職場で誰かに仕事を頼むとき・頼まれるときの話をしたい。

職場で部下に対して「こうこうこういう資料を作って欲しい」とか「このファイルをこうこうこうして欲しい」みたいな指示を出すことがある。

で、結構な期間(大体頼んだ締め切りが結構近くなってから)がたってから、その部下から「一応できましたがどうでしょう」と見せられる。

「いやそもそもこう言うんじゃないんだよ、イメージは全然ちがって、こういうのがまずあって、つぎにこういうのがあって、・・・」

よくある光景である。こうやって部下の作業は振り出しに戻る。そしてその日の残業が確定する。

さて一体この事態を招いた原因は誰にあるだろうか?

私に言わせれば、この原因・責任は9割方発注側(つまり上司側)にある。

「部下が素案の段階で早めに相談してくれればよかったのに!」
「部下はもうちょっとこの案件を理解していると思っていたのに、まったくイメージの違う資料を作るこんな部下ではたまらない!」

どちらも上司であるあなたの問題である。素案の段階で相談しに来ないのは、あなたが相談しづらい雰囲気を作っているからである(はやりの言葉で言えば心理的安全性ってやつだ)。あなたの部下がイメージを理解できていないのは、あなたが普段からそういったイメージをちゃんと共有しようとしていないからである。
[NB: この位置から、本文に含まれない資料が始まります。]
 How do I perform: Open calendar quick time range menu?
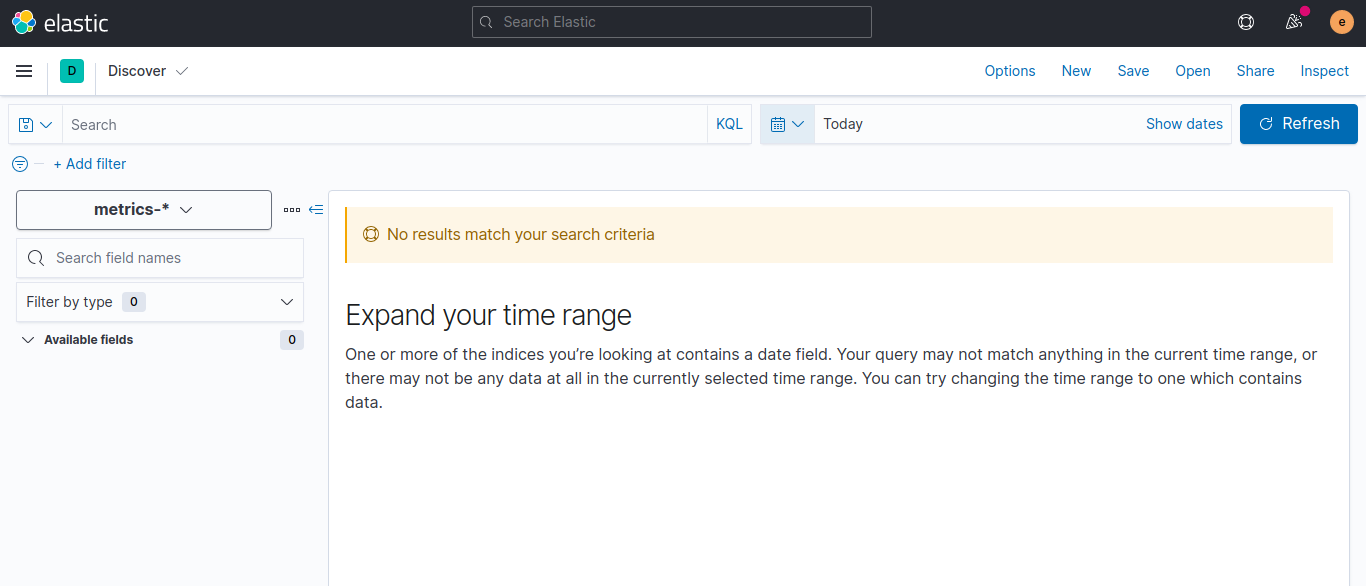787,124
私は発注側(上司)になるときもあるし、受注側(部下)になる時もあるが、もやっとした指示は、仮にバチッと一度で上司と部下のイメージがあった場合にはどちら側にもこれ以上ない快感をもたらすが、それに失敗すると待っているのは地獄である。中には「そもそも」を連発する上司もおり、そういった人はだいたい裏で部下に嫌われている。

あれこれ細かく発注していたら部下が育たないというご意見もあろうが、それであればなおさら普段から自分がどういう考えを持っていて、どういう資料の作り方がよいと考えているかをきちんと部下に教えておくべきだろう。もしくはちょくちょく自分からどういう方向性で作ろうとしているかをチェックしにいかねばならない。

とはいえ、ある程度形にならないと上司には見せづらい・・・という理由で延々とパワポのお絵かきを頑張ってから、上司にバッサリ差し戻されるという悲劇は後を絶たない。難しい問題である。